= Beginning of Section =

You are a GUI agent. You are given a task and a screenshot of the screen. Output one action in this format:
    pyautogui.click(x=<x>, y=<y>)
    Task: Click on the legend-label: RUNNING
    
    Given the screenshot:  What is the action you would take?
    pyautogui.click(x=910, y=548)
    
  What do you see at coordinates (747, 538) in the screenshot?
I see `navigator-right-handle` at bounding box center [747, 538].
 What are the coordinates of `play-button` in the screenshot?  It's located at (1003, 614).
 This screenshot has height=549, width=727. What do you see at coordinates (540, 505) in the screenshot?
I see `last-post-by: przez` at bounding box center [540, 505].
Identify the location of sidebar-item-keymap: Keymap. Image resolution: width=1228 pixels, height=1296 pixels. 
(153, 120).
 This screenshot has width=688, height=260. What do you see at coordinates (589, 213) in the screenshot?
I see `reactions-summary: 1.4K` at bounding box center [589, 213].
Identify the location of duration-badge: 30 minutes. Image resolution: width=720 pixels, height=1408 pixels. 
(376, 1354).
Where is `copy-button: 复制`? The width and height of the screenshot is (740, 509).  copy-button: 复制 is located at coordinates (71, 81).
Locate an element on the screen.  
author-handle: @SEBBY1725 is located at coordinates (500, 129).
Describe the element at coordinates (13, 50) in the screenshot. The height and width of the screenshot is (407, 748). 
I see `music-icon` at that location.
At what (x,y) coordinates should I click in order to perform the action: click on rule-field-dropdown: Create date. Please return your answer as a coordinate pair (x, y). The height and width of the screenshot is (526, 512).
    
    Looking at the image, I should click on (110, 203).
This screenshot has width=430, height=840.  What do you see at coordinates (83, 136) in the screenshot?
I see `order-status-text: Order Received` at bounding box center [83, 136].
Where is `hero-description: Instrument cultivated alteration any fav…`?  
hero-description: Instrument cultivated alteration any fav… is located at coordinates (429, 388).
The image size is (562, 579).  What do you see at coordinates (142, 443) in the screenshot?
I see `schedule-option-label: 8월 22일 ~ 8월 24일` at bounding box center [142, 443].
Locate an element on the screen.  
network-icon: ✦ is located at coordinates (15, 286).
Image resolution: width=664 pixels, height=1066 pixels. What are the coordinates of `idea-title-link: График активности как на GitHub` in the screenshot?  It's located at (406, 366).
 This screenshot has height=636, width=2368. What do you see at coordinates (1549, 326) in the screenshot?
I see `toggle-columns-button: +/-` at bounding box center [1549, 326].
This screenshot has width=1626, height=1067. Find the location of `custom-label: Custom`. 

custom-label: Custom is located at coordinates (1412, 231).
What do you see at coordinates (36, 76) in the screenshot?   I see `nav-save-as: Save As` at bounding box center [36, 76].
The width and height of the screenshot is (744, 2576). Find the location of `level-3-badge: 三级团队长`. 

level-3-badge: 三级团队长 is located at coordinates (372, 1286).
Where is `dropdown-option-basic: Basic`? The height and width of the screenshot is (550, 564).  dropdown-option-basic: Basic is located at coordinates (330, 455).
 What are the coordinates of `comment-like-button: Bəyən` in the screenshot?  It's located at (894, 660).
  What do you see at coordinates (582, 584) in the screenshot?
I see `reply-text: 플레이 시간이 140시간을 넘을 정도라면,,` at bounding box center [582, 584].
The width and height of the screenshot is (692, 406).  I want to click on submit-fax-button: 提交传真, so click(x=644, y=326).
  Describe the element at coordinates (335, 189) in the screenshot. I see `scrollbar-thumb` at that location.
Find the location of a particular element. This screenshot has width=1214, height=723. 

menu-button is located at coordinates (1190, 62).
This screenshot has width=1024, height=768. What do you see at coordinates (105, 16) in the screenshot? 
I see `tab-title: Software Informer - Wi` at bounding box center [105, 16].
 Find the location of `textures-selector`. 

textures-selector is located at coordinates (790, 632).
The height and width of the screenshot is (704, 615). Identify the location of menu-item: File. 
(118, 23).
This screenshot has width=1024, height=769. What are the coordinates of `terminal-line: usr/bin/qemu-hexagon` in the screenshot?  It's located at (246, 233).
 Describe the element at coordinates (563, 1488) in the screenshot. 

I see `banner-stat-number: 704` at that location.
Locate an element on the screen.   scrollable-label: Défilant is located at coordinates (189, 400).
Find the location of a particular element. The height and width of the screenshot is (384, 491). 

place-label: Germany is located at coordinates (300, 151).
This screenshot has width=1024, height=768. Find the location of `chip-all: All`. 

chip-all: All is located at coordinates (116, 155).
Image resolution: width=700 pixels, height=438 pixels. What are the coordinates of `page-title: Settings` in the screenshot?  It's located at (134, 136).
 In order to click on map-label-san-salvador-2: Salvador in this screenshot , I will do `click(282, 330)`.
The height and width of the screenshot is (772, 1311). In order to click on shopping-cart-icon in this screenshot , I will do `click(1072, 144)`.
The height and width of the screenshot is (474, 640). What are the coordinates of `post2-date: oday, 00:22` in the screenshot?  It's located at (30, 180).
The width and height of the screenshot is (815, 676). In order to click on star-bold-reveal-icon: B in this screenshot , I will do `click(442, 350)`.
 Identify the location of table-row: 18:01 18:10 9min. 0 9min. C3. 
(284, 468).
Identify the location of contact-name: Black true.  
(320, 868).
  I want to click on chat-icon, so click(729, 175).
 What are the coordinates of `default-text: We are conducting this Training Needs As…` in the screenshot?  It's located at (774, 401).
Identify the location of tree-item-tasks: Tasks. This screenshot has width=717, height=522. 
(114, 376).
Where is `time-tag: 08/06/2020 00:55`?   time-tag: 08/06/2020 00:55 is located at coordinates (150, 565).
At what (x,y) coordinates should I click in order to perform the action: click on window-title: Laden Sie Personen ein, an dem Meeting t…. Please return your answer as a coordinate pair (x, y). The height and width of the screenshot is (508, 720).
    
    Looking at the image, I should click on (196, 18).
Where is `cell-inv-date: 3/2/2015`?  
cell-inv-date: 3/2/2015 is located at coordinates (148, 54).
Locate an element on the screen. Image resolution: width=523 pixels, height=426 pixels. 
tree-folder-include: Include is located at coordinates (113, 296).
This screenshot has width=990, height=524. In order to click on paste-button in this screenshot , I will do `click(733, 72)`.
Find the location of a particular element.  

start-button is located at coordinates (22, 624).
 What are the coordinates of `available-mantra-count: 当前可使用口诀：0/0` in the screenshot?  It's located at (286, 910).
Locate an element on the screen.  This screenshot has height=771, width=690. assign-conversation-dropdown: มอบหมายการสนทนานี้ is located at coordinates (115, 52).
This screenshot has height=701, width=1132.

= End of Section =

Rewrite the lines above as a numbered list, skipping any blank lines.

1. You are a GUI agent. You are given a task and a screenshot of the screen. Output one action in this format:
2.     pyautogui.click(x=<x>, y=<y>)
3.     Task: Click on the legend-label: RUNNING
4.     Given the screenshot:  What is the action you would take?
5.     pyautogui.click(x=910, y=548)
6.   What do you see at coordinates (747, 538) in the screenshot?
7. I see `navigator-right-handle` at bounding box center [747, 538].
8.  What are the coordinates of `play-button` in the screenshot?  It's located at (1003, 614).
9.  This screenshot has height=549, width=727. What do you see at coordinates (540, 505) in the screenshot?
10. I see `last-post-by: przez` at bounding box center [540, 505].
11. Identify the location of sidebar-item-keymap: Keymap. Image resolution: width=1228 pixels, height=1296 pixels. 
12. (153, 120).
13.  This screenshot has width=688, height=260. What do you see at coordinates (589, 213) in the screenshot?
14. I see `reactions-summary: 1.4K` at bounding box center [589, 213].
15. Identify the location of duration-badge: 30 minutes. Image resolution: width=720 pixels, height=1408 pixels. 
16. (376, 1354).
17. Where is `copy-button: 复制`? The width and height of the screenshot is (740, 509).  copy-button: 复制 is located at coordinates (71, 81).
18. Locate an element on the screen.  
19. author-handle: @SEBBY1725 is located at coordinates (500, 129).
20. Describe the element at coordinates (13, 50) in the screenshot. The height and width of the screenshot is (407, 748). 
21. I see `music-icon` at that location.
22. At what (x,y) coordinates should I click in order to perform the action: click on rule-field-dropdown: Create date. Please return your answer as a coordinate pair (x, y). The height and width of the screenshot is (526, 512).
23.     Looking at the image, I should click on (110, 203).
24. This screenshot has width=430, height=840.  What do you see at coordinates (83, 136) in the screenshot?
25. I see `order-status-text: Order Received` at bounding box center [83, 136].
26. Where is `hero-description: Instrument cultivated alteration any fav…`?  
27. hero-description: Instrument cultivated alteration any fav… is located at coordinates (429, 388).
28. The image size is (562, 579).  What do you see at coordinates (142, 443) in the screenshot?
29. I see `schedule-option-label: 8월 22일 ~ 8월 24일` at bounding box center [142, 443].
30. Locate an element on the screen.  
31. network-icon: ✦ is located at coordinates (15, 286).
32. Image resolution: width=664 pixels, height=1066 pixels. What are the coordinates of `idea-title-link: График активности как на GitHub` in the screenshot?  It's located at (406, 366).
33.  This screenshot has height=636, width=2368. What do you see at coordinates (1549, 326) in the screenshot?
34. I see `toggle-columns-button: +/-` at bounding box center [1549, 326].
35. This screenshot has width=1626, height=1067. Find the location of `custom-label: Custom`. 
36. custom-label: Custom is located at coordinates (1412, 231).
37. What do you see at coordinates (36, 76) in the screenshot?   I see `nav-save-as: Save As` at bounding box center [36, 76].
38. The width and height of the screenshot is (744, 2576). Find the location of `level-3-badge: 三级团队长`. 
39. level-3-badge: 三级团队长 is located at coordinates (372, 1286).
40. Where is `dropdown-option-basic: Basic`? The height and width of the screenshot is (550, 564).  dropdown-option-basic: Basic is located at coordinates (330, 455).
41.  What are the coordinates of `comment-like-button: Bəyən` in the screenshot?  It's located at (894, 660).
42.   What do you see at coordinates (582, 584) in the screenshot?
43. I see `reply-text: 플레이 시간이 140시간을 넘을 정도라면,,` at bounding box center [582, 584].
44. The width and height of the screenshot is (692, 406).  I want to click on submit-fax-button: 提交传真, so click(x=644, y=326).
45.   Describe the element at coordinates (335, 189) in the screenshot. I see `scrollbar-thumb` at that location.
46. Find the location of a particular element. This screenshot has width=1214, height=723. 
47. menu-button is located at coordinates (1190, 62).
48. This screenshot has width=1024, height=768. What do you see at coordinates (105, 16) in the screenshot? 
49. I see `tab-title: Software Informer - Wi` at bounding box center [105, 16].
50.  Find the location of `textures-selector`. 
51. textures-selector is located at coordinates (790, 632).
52. The height and width of the screenshot is (704, 615). Identify the location of menu-item: File. 
53. (118, 23).
54. This screenshot has width=1024, height=769. What are the coordinates of `terminal-line: usr/bin/qemu-hexagon` in the screenshot?  It's located at (246, 233).
55.  Describe the element at coordinates (563, 1488) in the screenshot. 
56. I see `banner-stat-number: 704` at that location.
57. Locate an element on the screen.   scrollable-label: Défilant is located at coordinates (189, 400).
58. Find the location of a particular element. The height and width of the screenshot is (384, 491). 
59. place-label: Germany is located at coordinates (300, 151).
60. This screenshot has width=1024, height=768. Find the location of `chip-all: All`. 
61. chip-all: All is located at coordinates (116, 155).
62. Image resolution: width=700 pixels, height=438 pixels. What are the coordinates of `page-title: Settings` in the screenshot?  It's located at (134, 136).
63.  In order to click on map-label-san-salvador-2: Salvador in this screenshot , I will do `click(282, 330)`.
64. The height and width of the screenshot is (772, 1311). In order to click on shopping-cart-icon in this screenshot , I will do `click(1072, 144)`.
65. The height and width of the screenshot is (474, 640). What are the coordinates of `post2-date: oday, 00:22` in the screenshot?  It's located at (30, 180).
66. The width and height of the screenshot is (815, 676). In order to click on star-bold-reveal-icon: B in this screenshot , I will do `click(442, 350)`.
67.  Identify the location of table-row: 18:01 18:10 9min. 0 9min. C3. 
68. (284, 468).
69. Identify the location of contact-name: Black true.  
70. (320, 868).
71.   I want to click on chat-icon, so click(729, 175).
72.  What are the coordinates of `default-text: We are conducting this Training Needs As…` in the screenshot?  It's located at (774, 401).
73. Identify the location of tree-item-tasks: Tasks. This screenshot has width=717, height=522. 
74. (114, 376).
75. Where is `time-tag: 08/06/2020 00:55`?   time-tag: 08/06/2020 00:55 is located at coordinates (150, 565).
76. At what (x,y) coordinates should I click in order to perform the action: click on window-title: Laden Sie Personen ein, an dem Meeting t…. Please return your answer as a coordinate pair (x, y). The height and width of the screenshot is (508, 720).
77.     Looking at the image, I should click on (196, 18).
78. Where is `cell-inv-date: 3/2/2015`?  
79. cell-inv-date: 3/2/2015 is located at coordinates (148, 54).
80. Locate an element on the screen. Image resolution: width=523 pixels, height=426 pixels. 
81. tree-folder-include: Include is located at coordinates (113, 296).
82. This screenshot has width=990, height=524. In order to click on paste-button in this screenshot , I will do `click(733, 72)`.
83. Find the location of a particular element.  
84. start-button is located at coordinates (22, 624).
85.  What are the coordinates of `available-mantra-count: 当前可使用口诀：0/0` in the screenshot?  It's located at (286, 910).
86. Locate an element on the screen.  This screenshot has height=771, width=690. assign-conversation-dropdown: มอบหมายการสนทนานี้ is located at coordinates (115, 52).
87. This screenshot has height=701, width=1132.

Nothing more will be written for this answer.